It is outside of Portland, a small satellite hospital of a slightly larger hospital, about an hour away.

I do night shifts and I am the only doctor there.

The nurses know I am a resident and give me shit. "Don't worry, we've already had our gun shot wound for the week. Guy drives up to the doors in a pick up and pretty much empties another guy out and roars off."

We don't DO trauma. Any trauma goes by ambulance to the bigger hospital. But we do trauma if it gets dumped out of a car.

"You've certainly relieved my mind," I say. They continue to tell me horror stories about the last month.

I have nightmares the night before I work there. One night I dream about intubation over and over. I dream about trying to see the vocal cords and slide the tube down, praying the person won't die.

I am at the emergency room doing the eternal paperwork when the nurse grabs me. "Old guy, can't breathe."

He is an old guy. In his 80s. He is breathing, mouth open, rasping breaths. He is not quite drooling.

In an emergency, first check your own pulse. Mine is at about 150. My voice automatically drops and slows, to help keep me and everyone else calm. We move him into a room.

He is running a fever of 102. He can't really talk. He can barely breathe, but he is breathing. His heart rate is up a bit, oxygenation is actually ok, and we are drawing labs.

All I can think of is epiglottitis and that is kids.... but that is the most dangerous intubation because the swelling in the throat blocks the airway. Sometimes you have to do a tracheostomy. I have read about them and we have a trach tray. I have the nurse get it all out, intubation equipment, trach tray, labs are pending, we have an iv in order to sedate him if we have to....

And I am on the phone to the bigger hospital. "I want to move him." I say, "Get him to you so you can have anesthesia and an Ear Nose and Throat specialist intubate him if needed. He's ok, barely."

"Epiglottits?" says the other doc, "In an 80 year old?"
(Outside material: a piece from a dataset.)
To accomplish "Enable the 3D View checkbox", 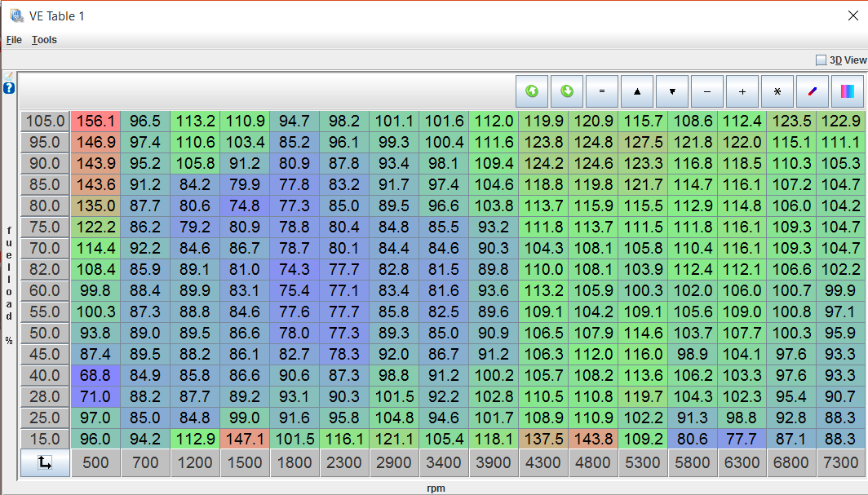I will click(x=822, y=60).
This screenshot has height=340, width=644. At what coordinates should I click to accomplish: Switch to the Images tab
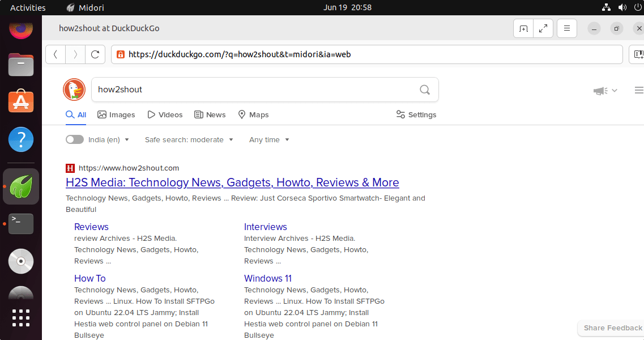coord(116,114)
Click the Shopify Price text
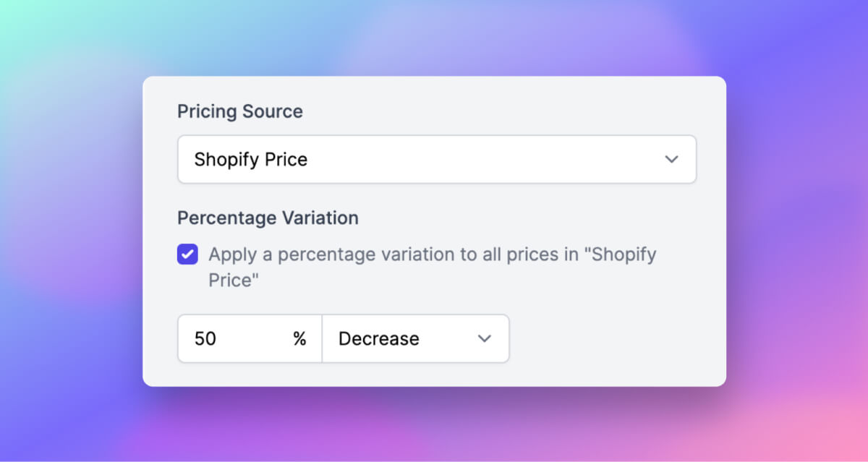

He's a little worse. Well, if it looks like a duck and acts like a duck... I order a subcutaneous dose of epinephrine. Also cold humidified oxygen. If it's acting like croup, I am going to treat it like croup. We have iv antibiotics going on board and blood cultures. I do not dare swab his throat.

The epinephrine helps. The ambulance arrives. They load him up and I give orders, another dose of subcutaneous epinephrine on the way if needed. They roar off.

I get a call a few hours later. "Supraglottitis." says the ER doctor. "Very interesting. Acute bacterial infection of the area above the epiglottis. Haven't seen that before. It's swollen as hell. ENT and anesthesia are standing over him, but so far it's looking like the antibiotics are working and he may not need a trach. Good job."

And I wonder what I will dream of before the next night in the rural ER.....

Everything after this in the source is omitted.